She’s been a freelance writer, an iPhone game designer, a cheese producer, a haunted house actor, and a video game tester. She considers Philip K. Dick, Ray Bradbury, Katie Jane Garside, the southern gothic, and dubstep as main sources of inspiration.


Some difficulties in being a female horror writer

By Autumn Christian

Sometimes they expect you to be Anne-Riced with dead lilies in your hair, wearing combat boots and purple liquid eye-liner, racing down the main street on a motorcycle in a leather jacket with a skull on the back. Or Gothic Lolita with pretty lace petticoats and a bat on one shoulder, perhaps tongue clicking glossolalia while you write in a suede antique journal. I often wonder if this picture is somehow superimposed on me, like I’m wearing a blue floral dress and they hear the word “horror writer” and see skulls and spiderwebs instead. But when I’m writing I don’t want to wear bat skulls, I’m most likely wearing a sweatshirt because it’s cold. Okay, maybe I’ll throw on some doc martens, but that is the extent of it. At least male horror writers have been somewhat integrated into normal society – as with the smiling Dean Koontz hugging his golden retrievers on the back of his books.

You’re pretty for a writer
“You’re pretty for a writer.” I’ve been told this often enough and it still confuses me. Pretty as a writer but unattractive as a cocktail waitress? And since when did writers have a standard of beauty? Is the idea that we’re all mongoloid troll beasts that skulk in an underground city banging on typewriters and drooling? That we’re supposed to be ineligible for the dating pool? What about Colette, Sylvia Plath, and Zelda Fitzgerald? And more importantly, when did this matter?

The boyfriend syndrome
I had this problem. I used to date “writers”. Which is an entirely different matter than dating writers san sarcastic quotation marks. But also more likely at my age when it’s incredibly rare to break into the industry yet and you’re surrounded by a lot of people who have yet to realize they really should just stop pretending to be artistic and focus on a career as a carpenter instead. But when you’re a writer dating one of these “writers,” especially if it’s a boy, most people will assume that he’s got more credibility. And even though I had a few publications, was in the credits for writing a video game, and on my sixth novel, whereas my boyfriend had yet to finish a short story, whenever I walked into a room it would be, “Here’s [actual name withheld] the writer. Oh, and his girlfriend.” My ego was wounded.

You should write romance
This one speaks for itself, and is something you’ll most likely never hear spoken to a male horror writer. “You’re an excellent writer, but this stuff is a bit abrasive. Why don’t you try writing something nice? Like romance?”

What? Like Twilight?
No, not like twilight. Twilight is not horror, it is paranormal romance. And there’s been an idea circulating around that Twilight is “for girls,” and that anything “for girls” is fluffy and glittery and should be dismissed. When horror for females by females can be something that is dark and quite powerful, that is both full of substance and can be regarded as serious literature.

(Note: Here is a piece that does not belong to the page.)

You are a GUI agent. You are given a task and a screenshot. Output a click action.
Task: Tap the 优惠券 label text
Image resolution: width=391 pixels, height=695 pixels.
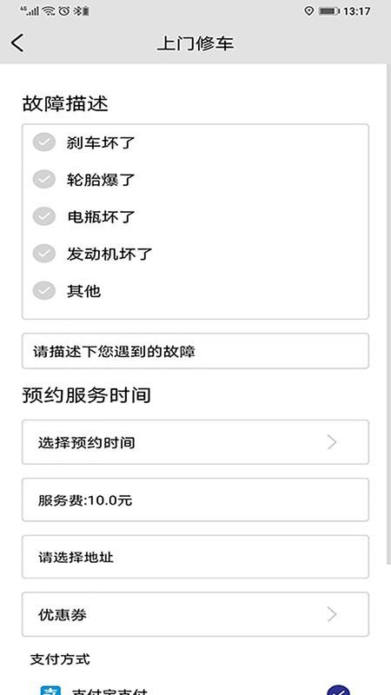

But with all that being said
I love horror, and I love being female. I love being a female writing horror, and all the idiosyncrasies and annoyances of it won’t take me away.


This has been a guest post by Autumn Christian. You can purchase my latest collection from Dark Continents, A Gentle Hell, exclusively at amazon here:
You can also follow me at my website at on twitter at @autumnxtian or on Facebook at

  1. […] Some difficulties in being a female horror writer according to a female horror writer. (Disclaimer: I haven’t experienced any of these) […]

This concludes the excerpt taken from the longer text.